• _EXERCISE GOAL_: Once you reach the line containing "Instruction: Click the", return it and every line after it exactly, through the end of the records below, with no pictures.
INFORMATION Start Marker
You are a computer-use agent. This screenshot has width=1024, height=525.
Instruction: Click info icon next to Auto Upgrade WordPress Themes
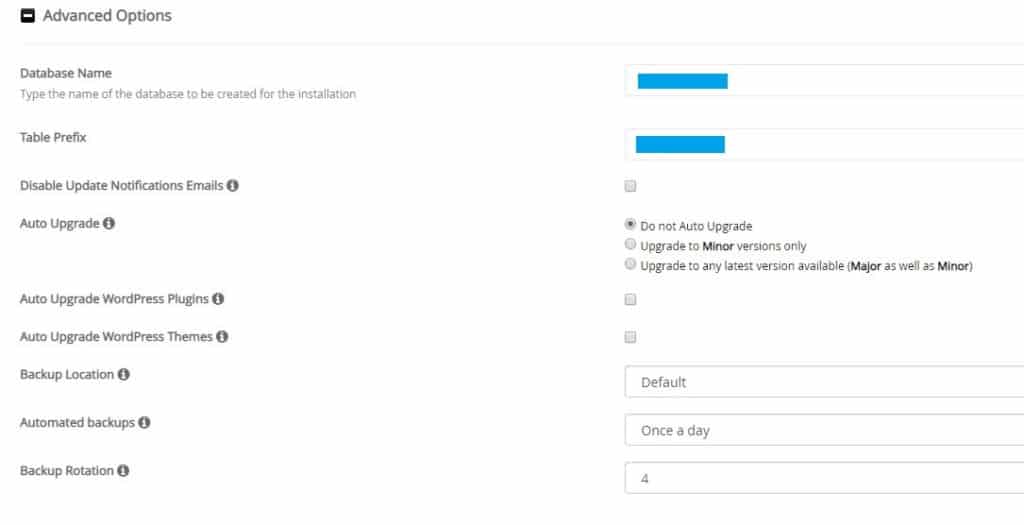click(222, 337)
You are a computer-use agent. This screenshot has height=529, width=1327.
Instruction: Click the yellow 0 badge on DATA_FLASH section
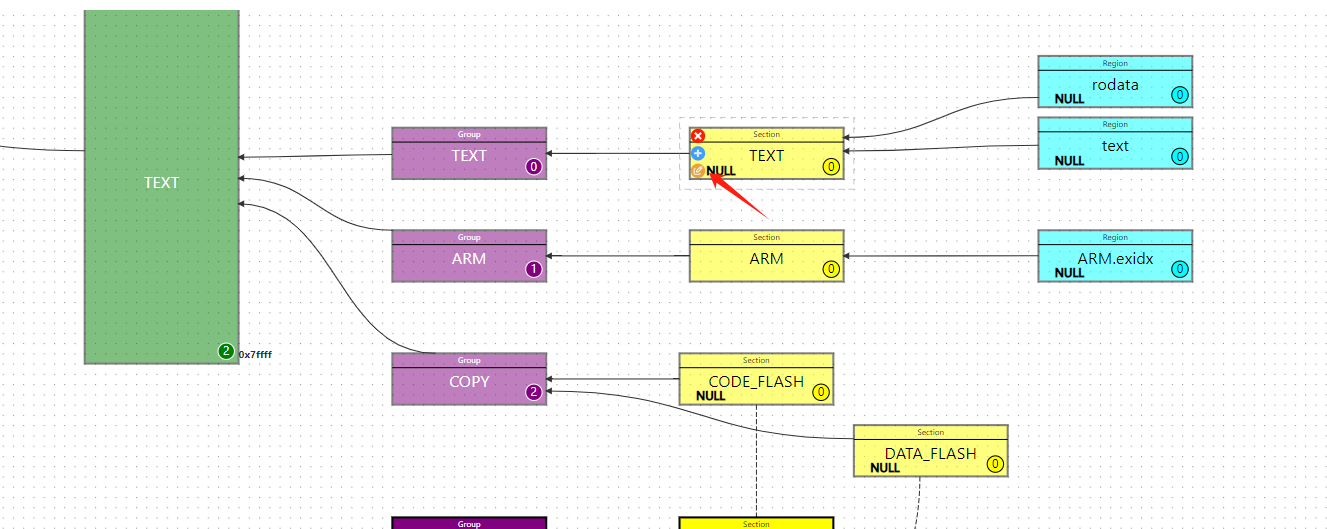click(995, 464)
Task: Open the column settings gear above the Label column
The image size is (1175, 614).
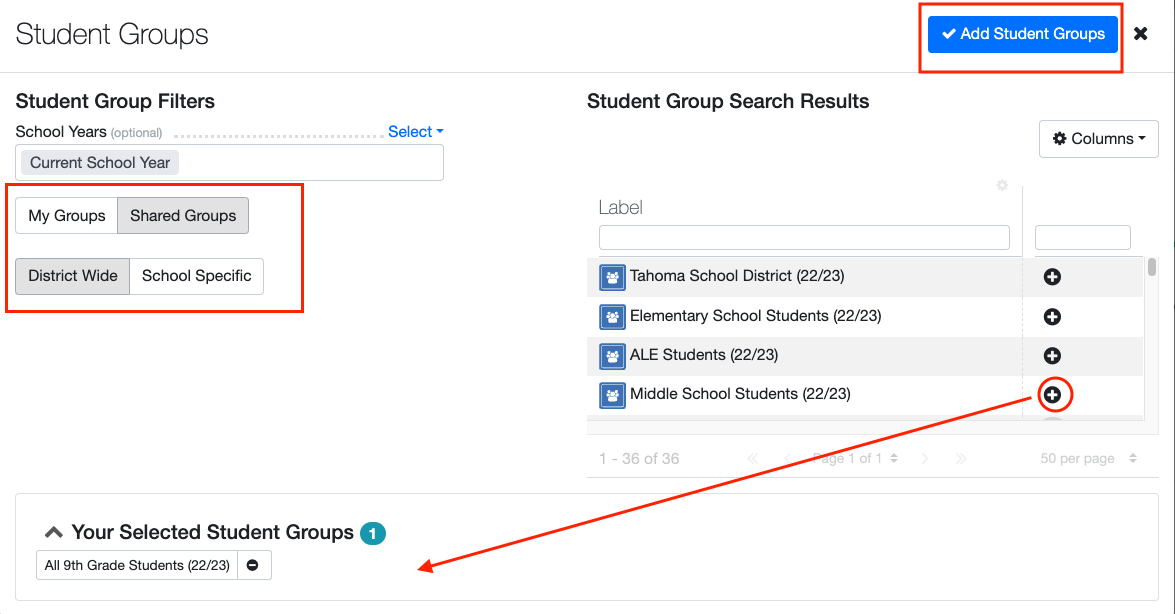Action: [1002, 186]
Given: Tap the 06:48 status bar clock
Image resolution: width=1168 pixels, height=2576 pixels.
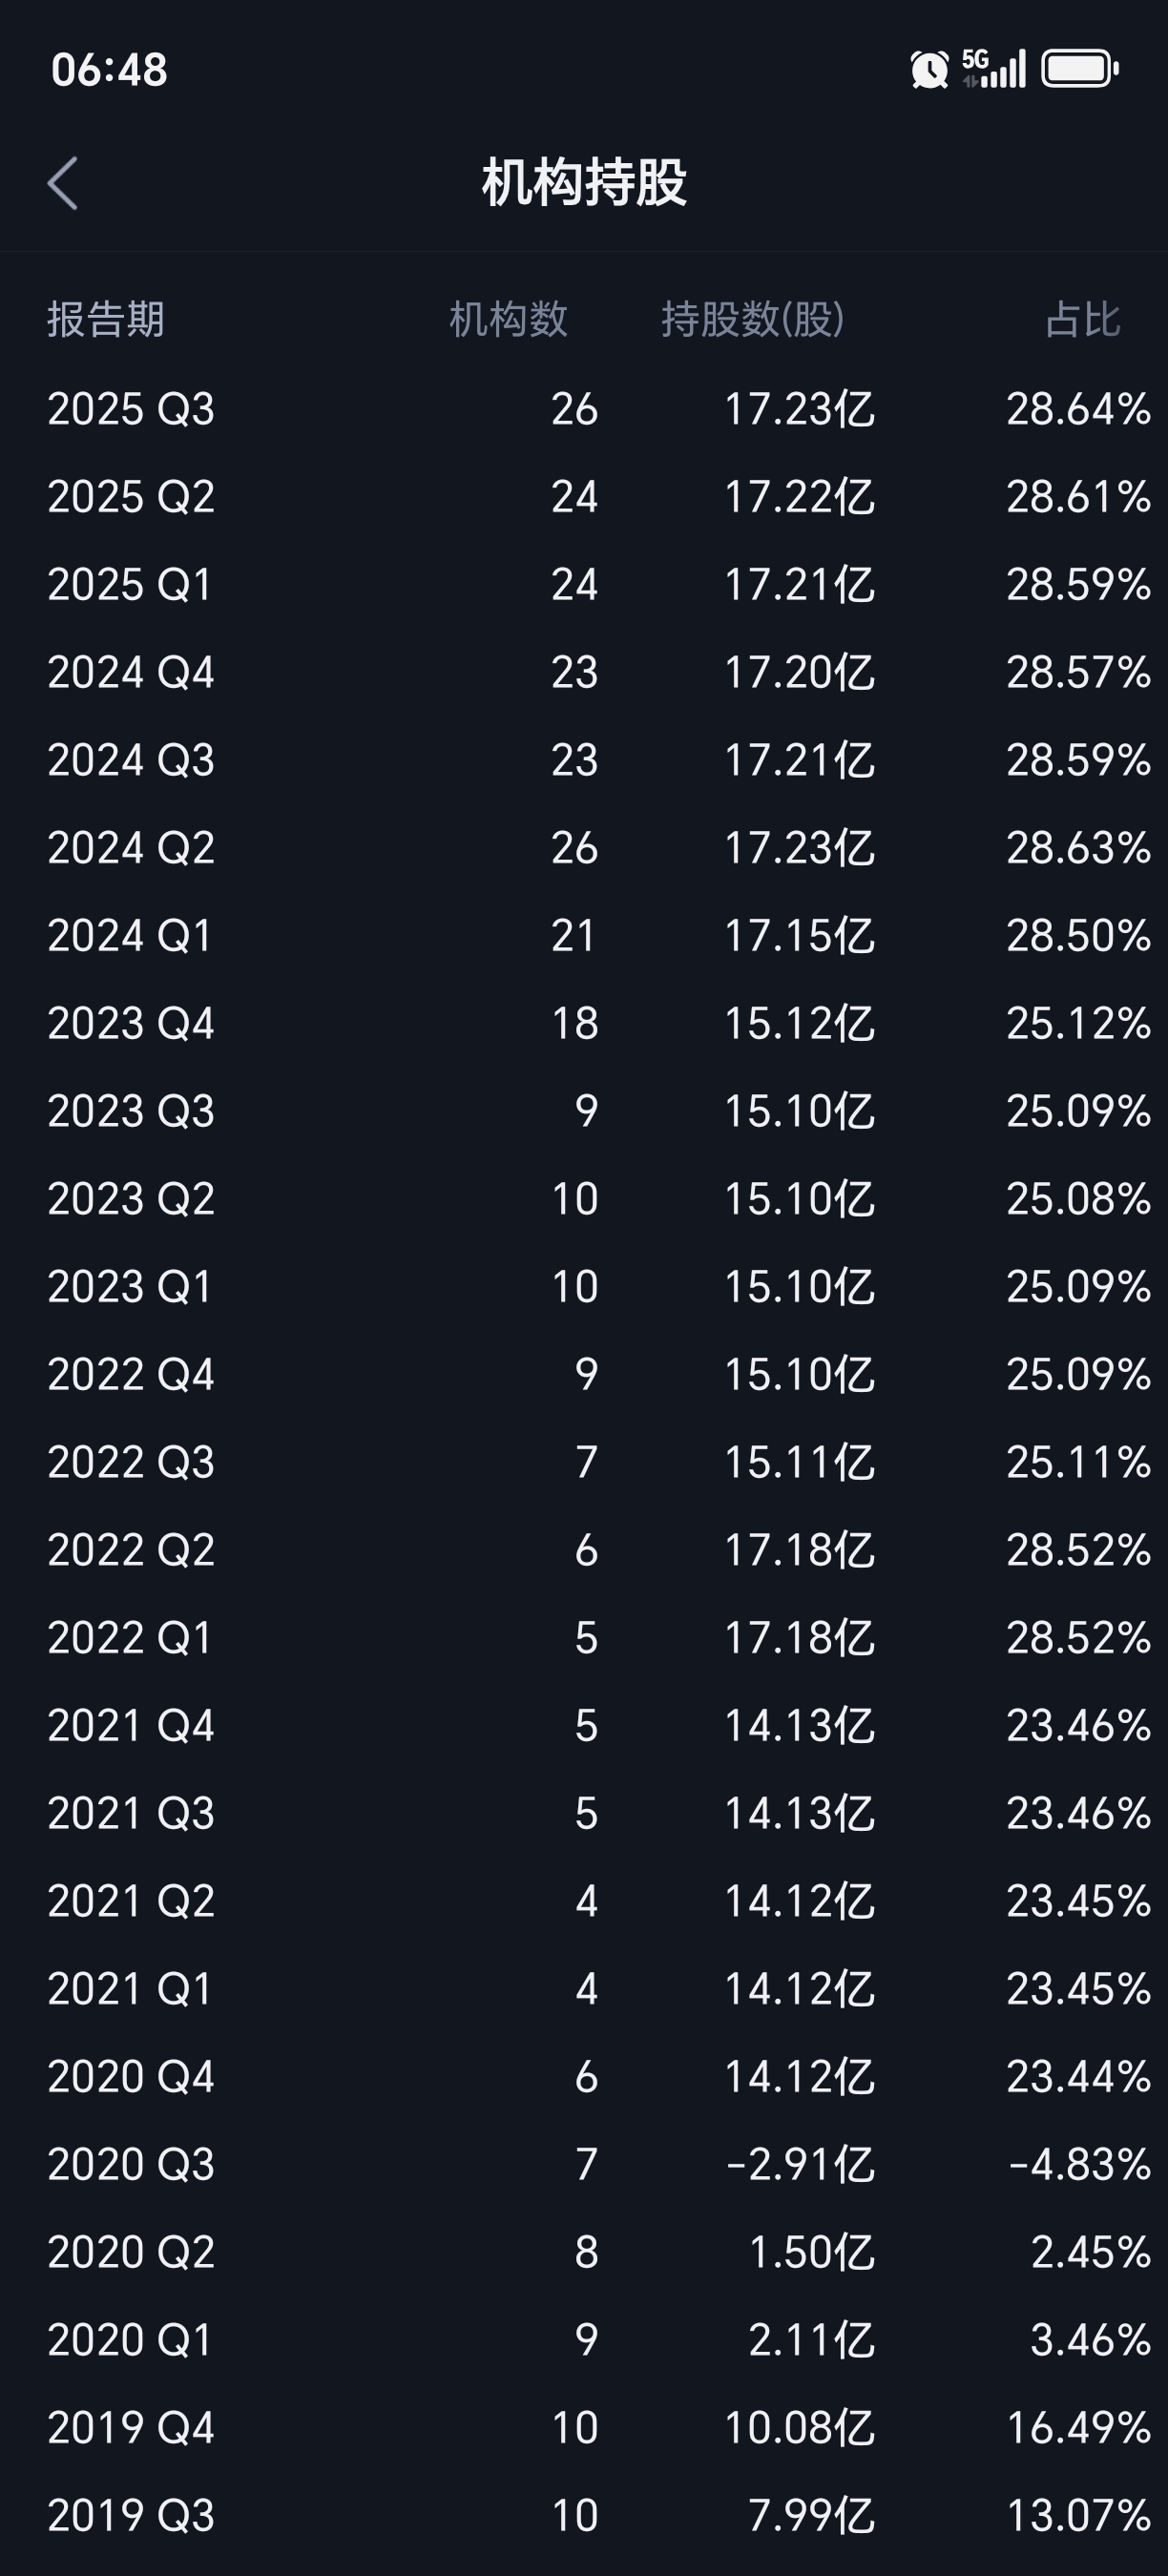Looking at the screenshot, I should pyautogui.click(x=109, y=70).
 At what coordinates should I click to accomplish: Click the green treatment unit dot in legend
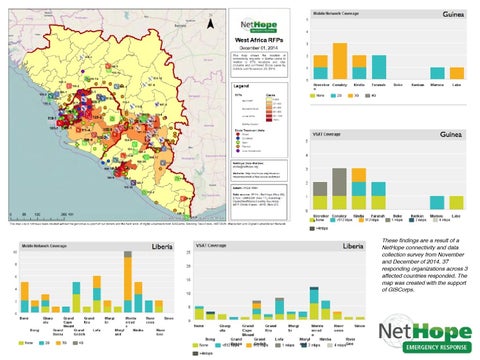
INFORMATION End Marker
• _RESPONSE TO THE TASK_:
Instruction: Click the yellow 0 badge on DATA_FLASH section
click(995, 464)
Task: Open the column settings gear above the Label column
The image size is (1175, 614).
Action: [1002, 186]
Given: Tap the 06:48 status bar clock
Image resolution: width=1168 pixels, height=2576 pixels.
Looking at the screenshot, I should pyautogui.click(x=109, y=70).
 At what coordinates should I click to accomplish: Click the green treatment unit dot in legend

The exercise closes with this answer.